If Allah Revealed It, Who Protected It?
Manuscripts, Preservation, and the History of the Bible Before Islam
Introduction
If Allah revealed the Torah and the Gospel…
And if His words cannot be changed…
And if Christians were commanded to judge by what was revealed in the Gospel…
Then a natural question follows:
Did those Scriptures survive in recognizable form before the rise of Islam?
This is no longer just a theological question.
It is now a historical one.
What Would Corruption Look Like?
Before examining manuscripts, we should define what “corruption” would require.
If the Torah and Gospel were textually corrupted before Muhammad, then:
The original text would need to disappear.
The corruption would need to be widespread.
The altered version would need to replace the original everywhere.
No competing manuscript tradition would survive to expose the change.
In other words, the corruption would need to be global and successful.
But is that what history shows?
The Old Testament Before Islam
Long before the 7th century, the Hebrew Scriptures were:
Carefully copied by Jewish scribes.
Read publicly in synagogues.
Translated into Greek (the Septuagint).
Quoted extensively by early Christians.
We also possess manuscripts today that predate Islam by centuries.
The Dead Sea Scrolls, discovered in the 20th century, include copies of Old Testament books that date back before the time of Christ.
When these manuscripts are compared with later copies, the level of consistency is striking.
There are spelling differences and minor variations, but the core text remains intact.
This shows something important:
The Torah was not reinvented in the Middle Ages.
It was already established long before Islam appeared.
The New Testament Before Islam
The same is true of the New Testament.
By the time of Muhammad (early 7th century), Christians had:
Thousands of manuscript copies.
Multiple early translations (Latin, Syriac, Coptic, and others).
Public readings in churches across vast regions.
Theological writings quoting large portions of the text.
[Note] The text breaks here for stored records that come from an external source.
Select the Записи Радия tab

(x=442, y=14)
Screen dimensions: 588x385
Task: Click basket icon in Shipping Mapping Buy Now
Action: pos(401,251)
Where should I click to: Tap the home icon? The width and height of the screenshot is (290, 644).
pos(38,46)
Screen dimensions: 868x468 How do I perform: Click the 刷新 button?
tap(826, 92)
We possess Greek manuscripts of the New Testament that date to the 2nd and 3rd centuries — hundreds of years before Islam.
Fragments such as early papyri contain substantial portions of the Gospels and letters.
Entire codices (book collections) from the 4th century preserve nearly complete New Testaments.
This means that the Gospel texts were already widely distributed across the Roman and Persian worlds centuries before the Qur’an was revealed.
Variants and Reality
It is true that the New Testament manuscripts contain textual variants.
But textual variation is not the same as textual corruption.
Because:
The variants are documented.
They are studied openly.
They do not erase the central message.
They do not produce a different Jesus.
In fact, the existence of many manuscripts strengthens the case for preservation.
Why?
Because when a text is copied in many places, across many regions, corruption becomes easier to detect.
A conspiracy to rewrite the Gospel everywhere would have required:
Coordinated global effort.
Total elimination of earlier copies.
Silence from every dissenting Christian community.
History shows no such event.
The Geographic Problem
By the 7th century, Christianity existed in:
The Roman Empire.
North Africa.
Persia.
Arabia.
Ethiopia.
India.
Different language traditions had their own manuscript streams.
If the Gospel had been corrupted in one region, other regions would have preserved older forms.
But we do not see evidence of a global textual replacement before Islam.
Instead, we see continuity.
What This Means for the Islamic Dilemma
If Allah revealed the Torah and Gospel…
And if no one can change His words…
And if those texts existed centuries before Islam in manuscript form…
Then the claim that the Bible was completely corrupted before Muhammad becomes historically difficult.
There is no record of:
A lost original Gospel.
A global rewriting event.
A successful universal suppression of earlier copies.
Instead, we find a text that was copied, translated, quoted, and preserved across continents.
This does not mean there were no minor textual differences.
It means there is no evidence of wholesale disappearance.
The Real Tension
At this point, the tension becomes clearer.
If the Torah and Gospel were preserved in recognizable form…
And if the Qur’an affirms them…
Then the claim that the Bible completely disappeared or was universally rewritten before the 7th century becomes historically difficult to sustain.
But fairness requires something more.
If we are going to examine the transmission history of the Bible, we must also examine the transmission history of the Qur’an.
Both texts claim divine origin.
Both have manuscript histories.
Both were preserved within believing communities.
So before we move to where the two books directly contradict each other, we need to pause and apply the same historical lens to the Qur’an itself.
How was it collected?
How was it standardized?
What do we know about its recitation traditions?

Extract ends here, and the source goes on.